Provided material -
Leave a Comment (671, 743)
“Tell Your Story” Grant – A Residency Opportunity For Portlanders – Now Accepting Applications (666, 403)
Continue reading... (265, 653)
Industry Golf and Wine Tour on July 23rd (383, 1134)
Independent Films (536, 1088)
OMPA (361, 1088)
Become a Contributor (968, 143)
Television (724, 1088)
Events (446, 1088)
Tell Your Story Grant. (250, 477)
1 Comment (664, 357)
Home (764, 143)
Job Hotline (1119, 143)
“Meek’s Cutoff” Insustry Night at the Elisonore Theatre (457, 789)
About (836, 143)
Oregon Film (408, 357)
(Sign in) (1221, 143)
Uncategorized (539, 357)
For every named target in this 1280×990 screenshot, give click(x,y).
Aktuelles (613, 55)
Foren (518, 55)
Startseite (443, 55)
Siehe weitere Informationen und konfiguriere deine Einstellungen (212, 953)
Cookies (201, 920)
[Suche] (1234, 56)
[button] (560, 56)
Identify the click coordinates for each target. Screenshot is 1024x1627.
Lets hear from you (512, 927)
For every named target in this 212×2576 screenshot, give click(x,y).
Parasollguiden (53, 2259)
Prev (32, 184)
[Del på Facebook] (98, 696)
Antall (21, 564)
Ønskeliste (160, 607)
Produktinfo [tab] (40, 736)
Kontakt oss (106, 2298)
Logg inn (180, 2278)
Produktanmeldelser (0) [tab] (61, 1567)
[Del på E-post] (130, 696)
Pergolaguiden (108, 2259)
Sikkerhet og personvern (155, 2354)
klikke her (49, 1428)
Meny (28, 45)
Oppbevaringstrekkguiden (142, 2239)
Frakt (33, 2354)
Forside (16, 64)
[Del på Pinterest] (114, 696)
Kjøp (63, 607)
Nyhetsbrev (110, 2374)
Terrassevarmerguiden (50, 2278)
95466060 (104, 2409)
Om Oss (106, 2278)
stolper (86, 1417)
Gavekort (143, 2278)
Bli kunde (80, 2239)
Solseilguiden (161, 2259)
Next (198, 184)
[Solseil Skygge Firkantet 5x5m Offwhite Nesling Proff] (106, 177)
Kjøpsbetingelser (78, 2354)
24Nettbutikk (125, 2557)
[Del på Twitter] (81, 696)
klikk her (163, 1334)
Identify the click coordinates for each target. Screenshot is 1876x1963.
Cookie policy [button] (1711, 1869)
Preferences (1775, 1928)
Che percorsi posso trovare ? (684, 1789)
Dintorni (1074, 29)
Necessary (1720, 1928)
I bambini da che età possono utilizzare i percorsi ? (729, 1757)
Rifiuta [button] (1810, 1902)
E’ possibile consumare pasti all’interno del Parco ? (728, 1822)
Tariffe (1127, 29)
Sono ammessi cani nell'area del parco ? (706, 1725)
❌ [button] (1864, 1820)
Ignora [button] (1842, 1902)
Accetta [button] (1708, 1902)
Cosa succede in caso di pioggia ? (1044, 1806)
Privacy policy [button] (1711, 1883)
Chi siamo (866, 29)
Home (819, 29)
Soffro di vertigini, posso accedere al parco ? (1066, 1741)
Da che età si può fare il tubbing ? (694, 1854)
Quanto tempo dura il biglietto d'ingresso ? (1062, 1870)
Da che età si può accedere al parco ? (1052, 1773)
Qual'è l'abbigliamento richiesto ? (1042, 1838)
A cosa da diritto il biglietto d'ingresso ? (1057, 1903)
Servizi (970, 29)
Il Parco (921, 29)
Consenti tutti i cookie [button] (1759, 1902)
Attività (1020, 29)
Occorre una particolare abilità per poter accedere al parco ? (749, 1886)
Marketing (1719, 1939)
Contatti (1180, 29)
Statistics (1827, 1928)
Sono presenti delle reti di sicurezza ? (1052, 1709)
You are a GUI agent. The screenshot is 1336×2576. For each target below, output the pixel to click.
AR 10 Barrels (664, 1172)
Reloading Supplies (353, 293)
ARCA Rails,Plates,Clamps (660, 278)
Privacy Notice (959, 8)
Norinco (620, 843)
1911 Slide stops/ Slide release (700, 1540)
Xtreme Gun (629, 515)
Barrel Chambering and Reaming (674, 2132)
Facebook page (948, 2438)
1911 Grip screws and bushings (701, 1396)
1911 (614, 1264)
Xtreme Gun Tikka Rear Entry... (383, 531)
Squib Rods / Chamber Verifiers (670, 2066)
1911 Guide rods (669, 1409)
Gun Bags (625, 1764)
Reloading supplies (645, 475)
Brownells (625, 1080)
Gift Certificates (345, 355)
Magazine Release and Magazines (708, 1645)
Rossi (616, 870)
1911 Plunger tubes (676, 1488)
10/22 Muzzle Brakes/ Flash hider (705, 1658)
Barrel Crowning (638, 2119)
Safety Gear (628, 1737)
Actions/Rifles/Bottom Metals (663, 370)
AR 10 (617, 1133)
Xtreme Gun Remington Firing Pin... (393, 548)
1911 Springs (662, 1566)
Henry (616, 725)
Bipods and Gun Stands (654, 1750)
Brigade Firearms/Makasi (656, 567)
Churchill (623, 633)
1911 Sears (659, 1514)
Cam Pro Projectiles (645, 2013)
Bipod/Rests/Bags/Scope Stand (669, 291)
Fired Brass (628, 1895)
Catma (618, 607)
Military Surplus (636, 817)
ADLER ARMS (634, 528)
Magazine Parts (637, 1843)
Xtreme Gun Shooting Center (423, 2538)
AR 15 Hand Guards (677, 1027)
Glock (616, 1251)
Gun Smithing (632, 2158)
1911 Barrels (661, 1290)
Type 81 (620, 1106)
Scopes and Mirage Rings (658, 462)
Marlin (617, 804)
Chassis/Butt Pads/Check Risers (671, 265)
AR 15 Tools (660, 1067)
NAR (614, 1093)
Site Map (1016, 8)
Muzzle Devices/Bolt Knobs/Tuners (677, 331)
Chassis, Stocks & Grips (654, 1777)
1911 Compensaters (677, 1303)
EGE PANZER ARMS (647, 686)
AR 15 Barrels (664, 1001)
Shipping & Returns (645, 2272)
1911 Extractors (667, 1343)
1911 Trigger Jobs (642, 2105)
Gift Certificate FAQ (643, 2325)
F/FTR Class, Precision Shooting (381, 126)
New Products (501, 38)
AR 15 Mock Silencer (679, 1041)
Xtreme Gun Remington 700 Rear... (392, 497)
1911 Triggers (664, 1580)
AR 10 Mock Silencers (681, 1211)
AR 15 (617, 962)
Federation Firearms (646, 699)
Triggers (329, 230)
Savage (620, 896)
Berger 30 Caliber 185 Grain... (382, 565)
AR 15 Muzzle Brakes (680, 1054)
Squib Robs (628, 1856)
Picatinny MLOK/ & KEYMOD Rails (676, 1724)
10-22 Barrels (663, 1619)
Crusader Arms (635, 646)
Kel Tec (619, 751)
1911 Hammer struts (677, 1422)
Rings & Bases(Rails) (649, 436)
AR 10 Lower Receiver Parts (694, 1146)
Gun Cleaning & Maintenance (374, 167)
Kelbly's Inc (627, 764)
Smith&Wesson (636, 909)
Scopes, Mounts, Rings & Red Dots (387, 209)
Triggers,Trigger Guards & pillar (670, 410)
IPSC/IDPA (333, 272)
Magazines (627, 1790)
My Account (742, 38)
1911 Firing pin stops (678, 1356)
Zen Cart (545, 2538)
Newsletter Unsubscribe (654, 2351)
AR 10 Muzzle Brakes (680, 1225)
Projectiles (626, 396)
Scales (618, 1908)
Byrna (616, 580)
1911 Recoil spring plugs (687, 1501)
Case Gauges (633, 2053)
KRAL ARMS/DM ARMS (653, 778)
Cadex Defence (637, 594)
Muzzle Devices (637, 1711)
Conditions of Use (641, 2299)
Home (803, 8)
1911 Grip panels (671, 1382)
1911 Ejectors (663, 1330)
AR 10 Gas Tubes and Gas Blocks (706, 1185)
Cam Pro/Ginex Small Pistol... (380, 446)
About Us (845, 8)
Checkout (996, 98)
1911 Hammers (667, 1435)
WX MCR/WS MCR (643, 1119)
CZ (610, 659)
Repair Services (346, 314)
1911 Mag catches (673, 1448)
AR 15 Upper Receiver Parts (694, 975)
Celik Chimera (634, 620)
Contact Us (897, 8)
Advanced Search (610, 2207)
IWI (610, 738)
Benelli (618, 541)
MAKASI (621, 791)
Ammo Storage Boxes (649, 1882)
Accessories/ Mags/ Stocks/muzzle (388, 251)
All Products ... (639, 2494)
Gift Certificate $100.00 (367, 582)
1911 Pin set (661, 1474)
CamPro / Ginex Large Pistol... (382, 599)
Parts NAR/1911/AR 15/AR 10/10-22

Instructions to follow -
From the entries above, pull out each line that includes "coordinates".

Task output -
Identify the click coordinates for each target. Screenshot is 1024x1627.
Identify the click coordinates for each target. Screenshot is 1876x1963.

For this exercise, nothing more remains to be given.